Johan Bruyneel dans Eddy : quelques mots pour occuper l’hiver

Suspendu à vie de toute compétition cycliste depuis 2018 suite aux opérations de dopage menées au sein de l’équipe US Postal entre 1999 et 2005, Johan Bruyneel se fait rare dans les médias depuis les aveux de son poulain Lance Armstrong sur le plateau d’Oprah Winfrey, en 2013. L’affaire est un mauvais souvenir pour les amoureux de la Petite Reine, elle reste un sérieux hématome de cette histoire cycliste, symbole d’une période minée par la tricherie par intraveineuse. Elle revient toutefois rapidement dans les esprits dès qu’est évoqué le nom d’un des acteurs de cette pièce désastreuse. Ou plutôt certains acteurs.

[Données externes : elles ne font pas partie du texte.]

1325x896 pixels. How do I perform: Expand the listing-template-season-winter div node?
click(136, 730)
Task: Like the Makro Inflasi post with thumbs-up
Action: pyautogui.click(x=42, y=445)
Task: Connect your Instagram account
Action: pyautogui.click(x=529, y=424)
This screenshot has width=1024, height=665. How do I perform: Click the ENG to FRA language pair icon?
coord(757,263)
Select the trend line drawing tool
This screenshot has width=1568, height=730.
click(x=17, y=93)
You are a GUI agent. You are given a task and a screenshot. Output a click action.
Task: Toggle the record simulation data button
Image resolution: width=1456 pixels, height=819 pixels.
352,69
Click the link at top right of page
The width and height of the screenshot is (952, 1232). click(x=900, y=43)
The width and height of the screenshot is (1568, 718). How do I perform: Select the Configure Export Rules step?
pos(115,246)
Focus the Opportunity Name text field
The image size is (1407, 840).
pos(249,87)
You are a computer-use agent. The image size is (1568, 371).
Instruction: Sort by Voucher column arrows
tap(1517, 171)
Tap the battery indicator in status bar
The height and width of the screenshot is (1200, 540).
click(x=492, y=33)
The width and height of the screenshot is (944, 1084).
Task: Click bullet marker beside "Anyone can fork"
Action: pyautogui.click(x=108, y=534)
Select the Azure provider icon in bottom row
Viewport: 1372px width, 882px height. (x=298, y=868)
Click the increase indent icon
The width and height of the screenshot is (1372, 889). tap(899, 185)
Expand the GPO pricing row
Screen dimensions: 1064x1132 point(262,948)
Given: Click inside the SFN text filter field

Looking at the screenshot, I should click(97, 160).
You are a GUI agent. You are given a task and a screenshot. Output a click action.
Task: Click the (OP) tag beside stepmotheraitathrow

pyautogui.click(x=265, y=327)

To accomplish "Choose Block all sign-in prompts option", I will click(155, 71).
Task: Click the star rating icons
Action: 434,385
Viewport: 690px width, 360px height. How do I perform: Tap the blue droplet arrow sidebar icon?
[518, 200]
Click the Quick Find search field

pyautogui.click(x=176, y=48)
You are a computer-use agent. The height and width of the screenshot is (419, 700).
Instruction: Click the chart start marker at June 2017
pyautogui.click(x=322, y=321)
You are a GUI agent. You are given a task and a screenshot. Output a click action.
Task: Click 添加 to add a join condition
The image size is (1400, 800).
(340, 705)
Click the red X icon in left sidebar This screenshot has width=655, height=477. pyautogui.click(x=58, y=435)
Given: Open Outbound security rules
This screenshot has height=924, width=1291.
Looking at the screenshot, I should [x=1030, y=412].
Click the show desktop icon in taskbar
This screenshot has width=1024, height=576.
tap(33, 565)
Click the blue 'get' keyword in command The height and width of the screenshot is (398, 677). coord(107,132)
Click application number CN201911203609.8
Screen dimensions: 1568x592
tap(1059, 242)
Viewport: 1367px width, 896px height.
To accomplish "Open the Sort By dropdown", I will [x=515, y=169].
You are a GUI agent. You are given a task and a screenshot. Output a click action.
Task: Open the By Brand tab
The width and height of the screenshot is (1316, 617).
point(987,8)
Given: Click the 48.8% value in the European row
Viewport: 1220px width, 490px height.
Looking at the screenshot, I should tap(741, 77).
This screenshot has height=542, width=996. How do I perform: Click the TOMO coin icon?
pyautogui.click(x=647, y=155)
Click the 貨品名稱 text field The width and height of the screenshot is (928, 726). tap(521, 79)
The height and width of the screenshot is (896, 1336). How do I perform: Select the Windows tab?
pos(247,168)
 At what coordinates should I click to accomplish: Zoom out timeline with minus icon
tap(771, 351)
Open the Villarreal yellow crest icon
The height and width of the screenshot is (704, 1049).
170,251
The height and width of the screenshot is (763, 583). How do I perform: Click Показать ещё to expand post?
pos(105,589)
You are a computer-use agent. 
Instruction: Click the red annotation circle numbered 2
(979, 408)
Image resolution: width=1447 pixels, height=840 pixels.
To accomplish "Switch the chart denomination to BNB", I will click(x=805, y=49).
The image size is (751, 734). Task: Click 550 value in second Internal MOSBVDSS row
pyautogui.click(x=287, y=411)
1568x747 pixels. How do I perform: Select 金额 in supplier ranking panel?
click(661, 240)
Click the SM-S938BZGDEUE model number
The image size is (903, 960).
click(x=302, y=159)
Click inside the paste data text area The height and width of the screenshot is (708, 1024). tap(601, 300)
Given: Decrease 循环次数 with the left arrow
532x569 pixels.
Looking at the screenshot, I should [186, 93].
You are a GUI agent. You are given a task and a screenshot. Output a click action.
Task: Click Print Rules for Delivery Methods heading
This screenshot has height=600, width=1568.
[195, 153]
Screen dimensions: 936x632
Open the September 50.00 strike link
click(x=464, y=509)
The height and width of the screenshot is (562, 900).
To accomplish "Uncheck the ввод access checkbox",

Car au début de l’hiver, Jan Ullrich, enfant déchu du cyclisme allemand au bord du suicide après ses errements dans l’affaire Puerto, a ému le monde cycliste par ses quelques déclarations en marge d’une participation à une épreuve cyclosportive sur l’île espagnole de Majorque. « Je suis enfin de retour dans la grande famille cycliste. Je suis content de voir les anciens et les jeunes champions », s’est ému le vainqueur du Tour de France 1997, de retour en selle parmi les 4 500 athlètes amateurs participant à cette épreuve de plus de 300 kilomètres. Le visage serein, la taille plus fine qu’une décennie plus tôt, Ullrich semblait aussi heureux de retrouver des anciens visages connus du peloton des années 2000 entre Joseba Beloki, Alberto Contador et… Lance Armstrong, venu saluer son ancien rival et discuter de tout et de rien, avec également George Hincapie et Johan Bruyneel autour de la table. L’image d’une époque.

Les articles ont été nombreux pour saluer ce retour heureux pour Ullrich. Le ton est bien différent à l’évocation de Johan Bruyneel, patron d’une équipe US Postal qui aurait mené durant de longues années « le système de dopage le plus sophistiqué dans l’histoire du sport », selon l’USADA, l’agence américaine antidopage. Car Bruyneel a émis bien peu de remords par rapport à cette période, au contraire de Jan Ullrich. Alors quand l’ex-coureur d’Izegem, parti s’exiler au nord de Madrid, s’épanche sur ces années de tricherie, l’empathie se fait rare.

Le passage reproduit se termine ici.